* [Problem description] Write out the lines below word for word, starting with the line that contains "Given: Click the question mark community icon" and going through the last one. Leave out the pictures.

[Records for finding displayed items]
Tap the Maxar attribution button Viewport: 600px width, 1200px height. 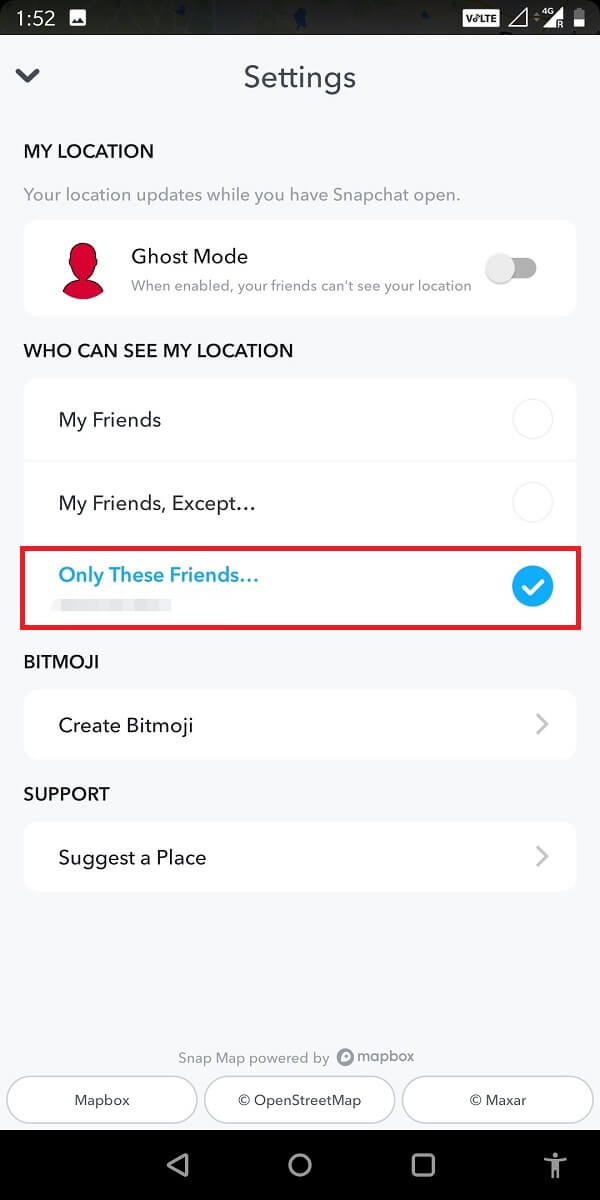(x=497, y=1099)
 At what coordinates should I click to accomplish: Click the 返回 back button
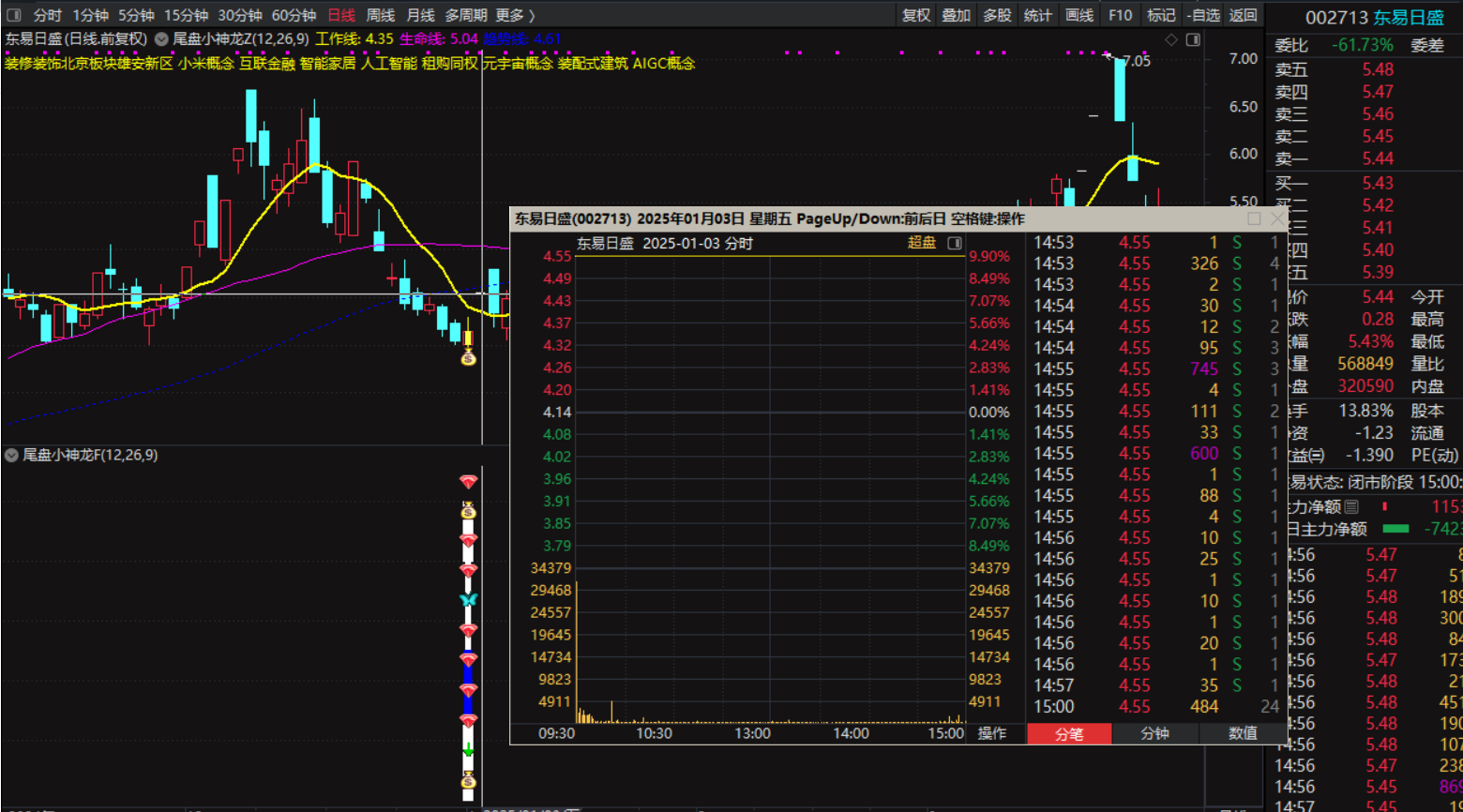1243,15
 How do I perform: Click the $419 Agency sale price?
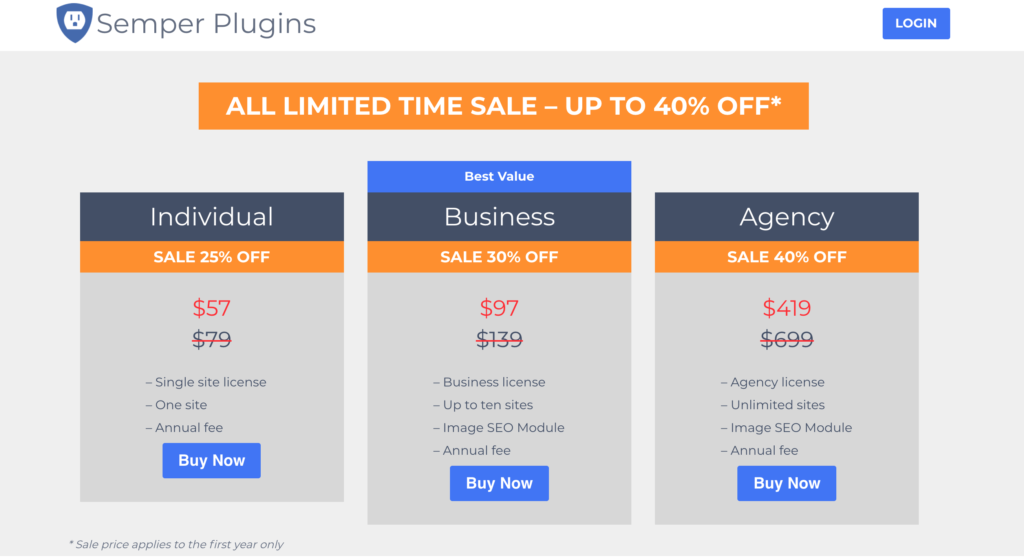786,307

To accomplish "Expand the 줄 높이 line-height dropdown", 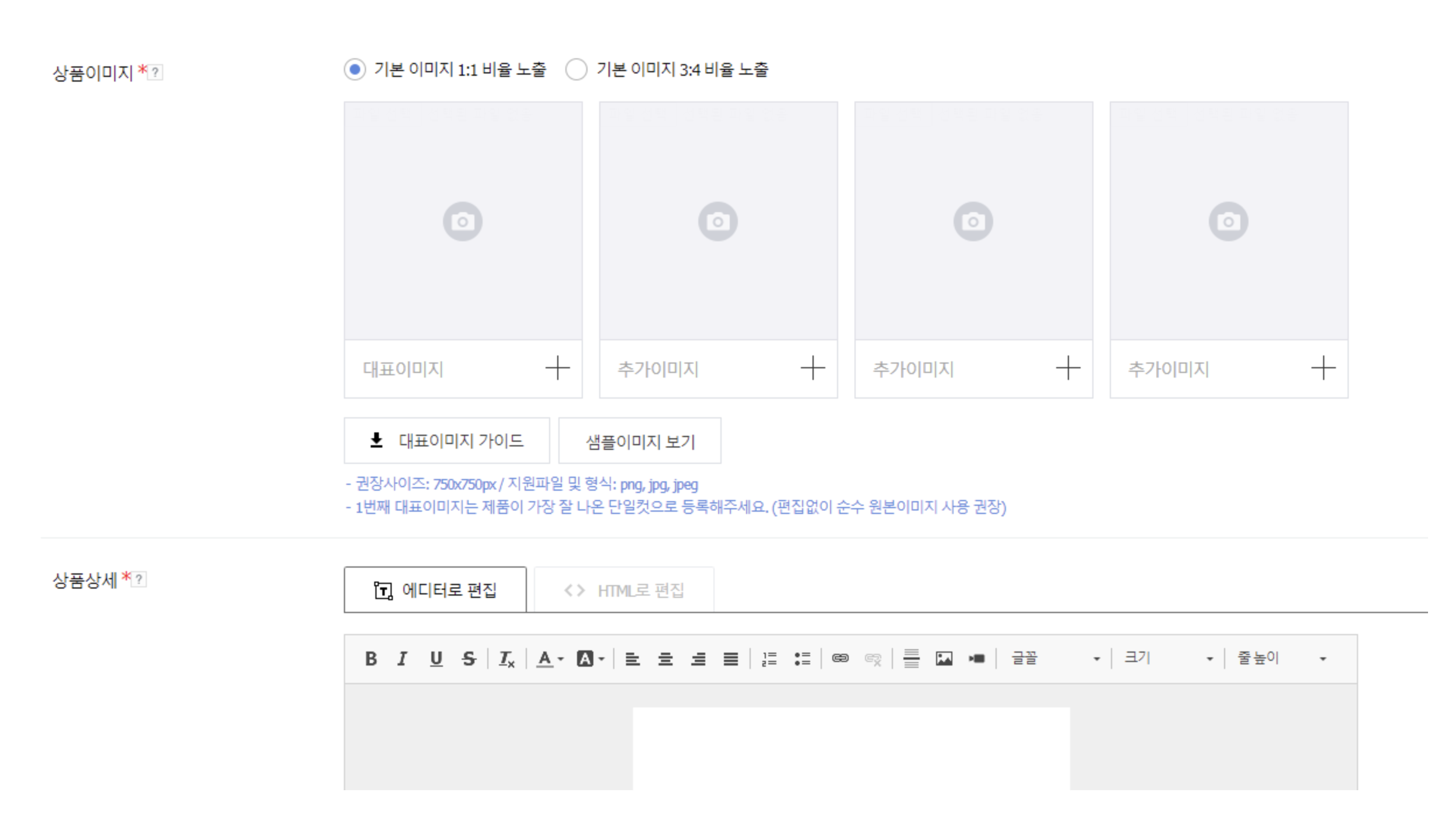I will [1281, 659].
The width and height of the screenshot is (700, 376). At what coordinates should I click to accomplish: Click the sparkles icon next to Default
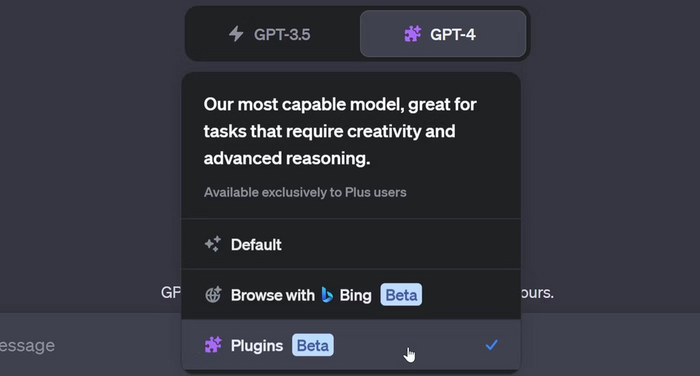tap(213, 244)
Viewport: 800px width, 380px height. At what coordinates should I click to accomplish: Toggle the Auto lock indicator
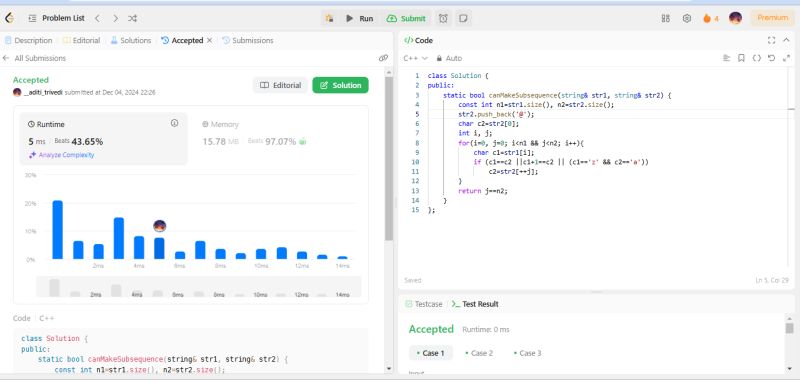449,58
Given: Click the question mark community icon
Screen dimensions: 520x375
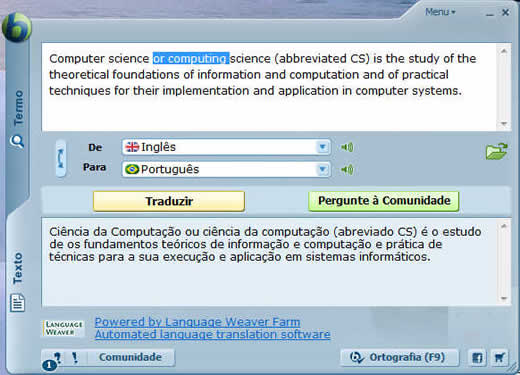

* [Worked solution]
Given: Click the question mark community icon
Screen dimensions: 520x375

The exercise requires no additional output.